“Good lyrics are imperative”: Woody Harrelson names his favourite Beatles album

Acting may have been the vocation that launched him to superstardom, but Woody Harrelson has never shied away from admitting that music was his first love.

He started learning the piano when he was a child, and that performative nature eventually gave rise to his Manly Moondog alter ego, the frontman for three-piece act Three Kool Kats. It was a little too left-of-centre for many, though, with the group eventually fading away when Harrelson’s career began to take off.

Not that he’s abandoned those proclivities entirely, with Harrelson regularly finding a way to show off his pipes in a number of movies, ranging from belting out Elvis Presley’s ‘Burning Love’ in Zombieland to contributing several songs to the soundtrack of A Prairie Home Companion. He also provided backing vocals on Hootie & the Blowfish singer Darius Rucker’s solo track ‘Hold On’ and collaborated with Ziggy Marley on the title tune from the reggae star’s fourth album Wild and Free.

Like a hefty percentage of his generation, Harrelson has a very soft spot for The Beatles. Unlike the majority of that percentage, however, he’s in the position to call Paul McCartney a friend, with the two hitting it off long ago. In bad news for Woody, Macca never lost his competitive spirit, once sharing how he usurped his thespian pal when he spied him butchering a classic.

“I seem to remember Woody Harrelson got on the piano, and he starts playing ‘Let It Be’, and I’m thinking, ‘I can do that better,'” he recalled. “So I said, ‘Come on, move over, Woody’. So we’re both playing it. It was really nice.” Possibly devastating for Harrelson’s confidence, but at least McCartney got a kick out of it.

Although it remains unclear whether or not being upstaged by a member of the Fab Four had any bearing on his decision, Let It Be is not Harrelson’s favourite Beatles album. In fact, he didn’t waste any time in offering his candidate for the band’s number one record when asked that very question in an interview with Live Journal.
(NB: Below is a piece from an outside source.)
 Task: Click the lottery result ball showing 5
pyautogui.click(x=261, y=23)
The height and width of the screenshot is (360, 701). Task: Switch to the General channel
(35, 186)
The White Album. I do love Abbey Road. I love all things Beatles,” he admitted before launching into some more of his favourite artists and what he likes about them. “I love Spearhead. Michael Franti. The new Tom Petty. Fantastic. Love Tom Petty. I love Peter Gabriel, Alanis Morrissette. Good lyrics are imperative.”

Realistically, that would paint the picture of The Beatles being his all-time favourite band by quite some distance, but it isn’t as cut-and-dry as that. “You know, if I was on a desert island and I had to listen to one band, I never thought I’d say this, but it’s a real toss-up,” Harrelson mused before dropping a bombshell. “Would it be Radiohead, or would it be The Beatles?”

That’s a loaded question that could start a riot, so maybe it’s best that he left it unanswered.